Una persona llega a ser criticada en una columna. ¿Hay pruebas? Las pruebas suelen ser de dos tipos: documentos o argumentos; documentos como base de argumentos; argumentos como previsión de posibles documentos o como sustitución de los documentos cuando estos últimos no se encuentran o fueron borrados o son inaccesibles.
Basta este simple esbozo, sin duda incompleto, para que intuyamos de qué estamos hablando: la libertad de crítica es muy necesaria para la salud de la República y de sus instituciones y es a la vez un bisturí que debe emplearse con cuidado, con esmero.

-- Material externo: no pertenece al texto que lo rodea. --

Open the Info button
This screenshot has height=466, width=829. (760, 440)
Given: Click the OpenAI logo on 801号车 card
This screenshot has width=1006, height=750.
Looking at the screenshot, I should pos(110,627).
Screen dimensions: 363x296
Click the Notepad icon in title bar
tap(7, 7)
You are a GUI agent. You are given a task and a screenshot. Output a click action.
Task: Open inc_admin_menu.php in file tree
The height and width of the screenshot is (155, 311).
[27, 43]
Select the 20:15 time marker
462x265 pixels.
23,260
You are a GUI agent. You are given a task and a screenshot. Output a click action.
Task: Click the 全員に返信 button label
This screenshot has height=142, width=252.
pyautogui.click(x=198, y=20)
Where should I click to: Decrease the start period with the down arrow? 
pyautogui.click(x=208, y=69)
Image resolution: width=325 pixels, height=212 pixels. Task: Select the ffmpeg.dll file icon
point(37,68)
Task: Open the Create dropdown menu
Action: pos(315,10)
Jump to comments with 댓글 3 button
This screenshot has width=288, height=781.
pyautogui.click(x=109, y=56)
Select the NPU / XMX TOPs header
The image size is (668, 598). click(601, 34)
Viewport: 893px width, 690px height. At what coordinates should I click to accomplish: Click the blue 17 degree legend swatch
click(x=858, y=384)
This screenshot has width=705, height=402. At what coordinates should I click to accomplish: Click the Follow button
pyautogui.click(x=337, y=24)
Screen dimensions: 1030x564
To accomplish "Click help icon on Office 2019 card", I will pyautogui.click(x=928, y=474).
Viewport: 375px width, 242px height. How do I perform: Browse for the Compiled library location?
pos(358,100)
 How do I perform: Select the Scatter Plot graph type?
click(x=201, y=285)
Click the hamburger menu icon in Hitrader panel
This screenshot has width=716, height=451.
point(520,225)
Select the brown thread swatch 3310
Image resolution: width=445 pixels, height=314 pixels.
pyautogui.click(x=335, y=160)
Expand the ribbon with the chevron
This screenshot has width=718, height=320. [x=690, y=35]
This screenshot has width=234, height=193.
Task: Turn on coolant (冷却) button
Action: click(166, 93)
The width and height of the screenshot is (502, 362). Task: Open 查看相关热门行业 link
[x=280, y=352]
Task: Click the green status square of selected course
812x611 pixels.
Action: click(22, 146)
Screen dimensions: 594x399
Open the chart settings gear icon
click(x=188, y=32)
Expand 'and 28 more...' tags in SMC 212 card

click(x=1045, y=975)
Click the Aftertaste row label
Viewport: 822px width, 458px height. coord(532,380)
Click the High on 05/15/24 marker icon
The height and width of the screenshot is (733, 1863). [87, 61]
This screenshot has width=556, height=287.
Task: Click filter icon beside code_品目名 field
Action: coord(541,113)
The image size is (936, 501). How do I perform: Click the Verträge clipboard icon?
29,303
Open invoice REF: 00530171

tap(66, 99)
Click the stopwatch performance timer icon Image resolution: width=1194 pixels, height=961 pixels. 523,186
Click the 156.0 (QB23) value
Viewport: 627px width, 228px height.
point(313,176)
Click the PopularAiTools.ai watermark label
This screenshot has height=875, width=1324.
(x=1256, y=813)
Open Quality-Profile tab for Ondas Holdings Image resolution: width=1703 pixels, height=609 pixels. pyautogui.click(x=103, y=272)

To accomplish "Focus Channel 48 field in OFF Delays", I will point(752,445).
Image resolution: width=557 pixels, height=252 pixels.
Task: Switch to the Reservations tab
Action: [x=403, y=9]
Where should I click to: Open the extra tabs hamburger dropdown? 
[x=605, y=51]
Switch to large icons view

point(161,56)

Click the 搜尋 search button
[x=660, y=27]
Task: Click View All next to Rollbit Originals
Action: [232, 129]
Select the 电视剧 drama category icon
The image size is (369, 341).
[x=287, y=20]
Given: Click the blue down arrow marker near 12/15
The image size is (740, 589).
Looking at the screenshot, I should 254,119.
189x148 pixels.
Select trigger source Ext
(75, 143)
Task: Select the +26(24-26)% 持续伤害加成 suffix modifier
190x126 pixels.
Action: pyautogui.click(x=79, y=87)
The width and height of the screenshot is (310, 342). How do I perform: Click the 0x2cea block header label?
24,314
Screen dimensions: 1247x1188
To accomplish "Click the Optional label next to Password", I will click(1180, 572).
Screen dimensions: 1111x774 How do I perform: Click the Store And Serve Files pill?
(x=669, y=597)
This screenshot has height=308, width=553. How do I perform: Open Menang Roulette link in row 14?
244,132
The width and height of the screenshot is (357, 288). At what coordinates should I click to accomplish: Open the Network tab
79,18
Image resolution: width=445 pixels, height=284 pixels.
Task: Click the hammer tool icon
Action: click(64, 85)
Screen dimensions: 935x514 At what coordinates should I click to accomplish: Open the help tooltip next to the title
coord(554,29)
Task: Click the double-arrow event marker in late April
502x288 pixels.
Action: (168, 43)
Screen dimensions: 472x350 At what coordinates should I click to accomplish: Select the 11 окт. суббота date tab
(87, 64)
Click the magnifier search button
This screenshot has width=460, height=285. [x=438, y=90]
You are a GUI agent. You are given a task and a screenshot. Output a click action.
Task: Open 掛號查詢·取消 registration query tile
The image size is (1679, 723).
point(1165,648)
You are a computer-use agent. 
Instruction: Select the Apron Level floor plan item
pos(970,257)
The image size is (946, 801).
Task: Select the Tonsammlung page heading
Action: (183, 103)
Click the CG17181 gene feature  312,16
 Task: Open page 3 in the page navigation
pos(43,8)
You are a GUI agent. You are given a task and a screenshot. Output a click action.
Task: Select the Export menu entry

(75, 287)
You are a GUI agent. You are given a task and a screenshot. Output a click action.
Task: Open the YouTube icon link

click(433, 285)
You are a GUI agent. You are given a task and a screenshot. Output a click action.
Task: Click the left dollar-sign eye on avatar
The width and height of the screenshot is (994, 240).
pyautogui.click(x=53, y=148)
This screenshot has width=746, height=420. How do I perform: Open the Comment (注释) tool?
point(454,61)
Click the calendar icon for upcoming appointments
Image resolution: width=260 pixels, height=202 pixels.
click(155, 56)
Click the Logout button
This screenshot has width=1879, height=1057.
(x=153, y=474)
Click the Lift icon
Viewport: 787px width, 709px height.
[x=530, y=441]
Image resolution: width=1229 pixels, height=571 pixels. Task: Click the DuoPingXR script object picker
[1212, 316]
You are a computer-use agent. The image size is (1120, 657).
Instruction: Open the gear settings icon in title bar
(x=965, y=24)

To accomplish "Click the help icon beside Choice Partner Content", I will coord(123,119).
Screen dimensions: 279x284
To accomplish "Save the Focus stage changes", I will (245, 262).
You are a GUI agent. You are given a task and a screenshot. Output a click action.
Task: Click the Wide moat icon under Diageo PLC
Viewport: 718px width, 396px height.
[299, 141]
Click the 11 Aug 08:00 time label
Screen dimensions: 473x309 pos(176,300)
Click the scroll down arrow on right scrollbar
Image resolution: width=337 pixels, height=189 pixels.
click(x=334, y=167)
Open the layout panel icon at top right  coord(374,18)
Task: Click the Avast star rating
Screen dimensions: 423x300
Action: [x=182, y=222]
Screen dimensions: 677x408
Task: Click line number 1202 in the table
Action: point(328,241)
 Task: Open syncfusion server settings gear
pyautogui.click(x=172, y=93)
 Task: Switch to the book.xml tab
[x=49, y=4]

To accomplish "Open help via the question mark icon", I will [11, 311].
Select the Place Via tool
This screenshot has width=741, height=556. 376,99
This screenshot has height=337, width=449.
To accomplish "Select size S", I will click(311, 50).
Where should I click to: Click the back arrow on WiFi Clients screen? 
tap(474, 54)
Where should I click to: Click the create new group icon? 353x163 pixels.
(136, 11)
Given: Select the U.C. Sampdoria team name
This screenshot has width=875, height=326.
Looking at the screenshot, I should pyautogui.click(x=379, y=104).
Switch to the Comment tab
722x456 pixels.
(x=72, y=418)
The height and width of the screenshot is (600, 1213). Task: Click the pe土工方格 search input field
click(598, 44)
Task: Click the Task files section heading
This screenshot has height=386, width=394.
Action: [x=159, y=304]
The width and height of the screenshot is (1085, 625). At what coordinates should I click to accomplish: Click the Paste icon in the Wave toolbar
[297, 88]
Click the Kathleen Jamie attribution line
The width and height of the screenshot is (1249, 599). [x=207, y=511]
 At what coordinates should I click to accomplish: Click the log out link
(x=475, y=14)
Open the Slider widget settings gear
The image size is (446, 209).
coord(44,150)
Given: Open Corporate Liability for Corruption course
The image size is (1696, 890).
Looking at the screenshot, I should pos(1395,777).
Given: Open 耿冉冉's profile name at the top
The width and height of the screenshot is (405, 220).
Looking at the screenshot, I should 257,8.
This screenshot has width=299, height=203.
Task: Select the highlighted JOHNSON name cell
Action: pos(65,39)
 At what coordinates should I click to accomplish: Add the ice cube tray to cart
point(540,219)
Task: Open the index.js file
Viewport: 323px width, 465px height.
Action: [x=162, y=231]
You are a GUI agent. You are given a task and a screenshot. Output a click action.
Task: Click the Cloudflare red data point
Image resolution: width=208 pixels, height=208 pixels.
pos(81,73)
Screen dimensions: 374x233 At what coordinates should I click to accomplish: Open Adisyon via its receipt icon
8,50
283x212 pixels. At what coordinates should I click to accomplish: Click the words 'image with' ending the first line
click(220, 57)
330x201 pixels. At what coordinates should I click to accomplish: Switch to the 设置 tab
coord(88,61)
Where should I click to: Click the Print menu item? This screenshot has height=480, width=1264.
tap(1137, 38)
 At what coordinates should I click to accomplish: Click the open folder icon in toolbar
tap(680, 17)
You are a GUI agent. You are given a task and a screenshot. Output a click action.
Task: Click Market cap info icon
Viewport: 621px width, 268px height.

Es que hay personas detrás de la crítica, y ésta debe hacerse, sí, cuando hay pruebas sólidas de un tipo u otro y cuando los pronósticos no son profecías al aire, sino anticipaciones a partir de análisis serios, concienzudos.
Escribe Steiner: “tanto para Tolstoi como para Dostoievski la plenitud era una libertad esencial. Dicha libertad fue la característica de sus vidas y de sus personas, así como de su concepto sobre el arte de la novela”.
Las artes son espacios de libertad, y en ellos alcanza a sentirse una paradoja: mientras más reglas, restricciones y sujeciones se sigan, más ancha podrá ser la sensación de libertad. Esto debía sentir Sor Juana cuando remataba un soneto, ese género tan restrictivo, voluntariamente elegido.
Libertad, sí: pacto que tomó milenios y que los autoritarismos desprecian.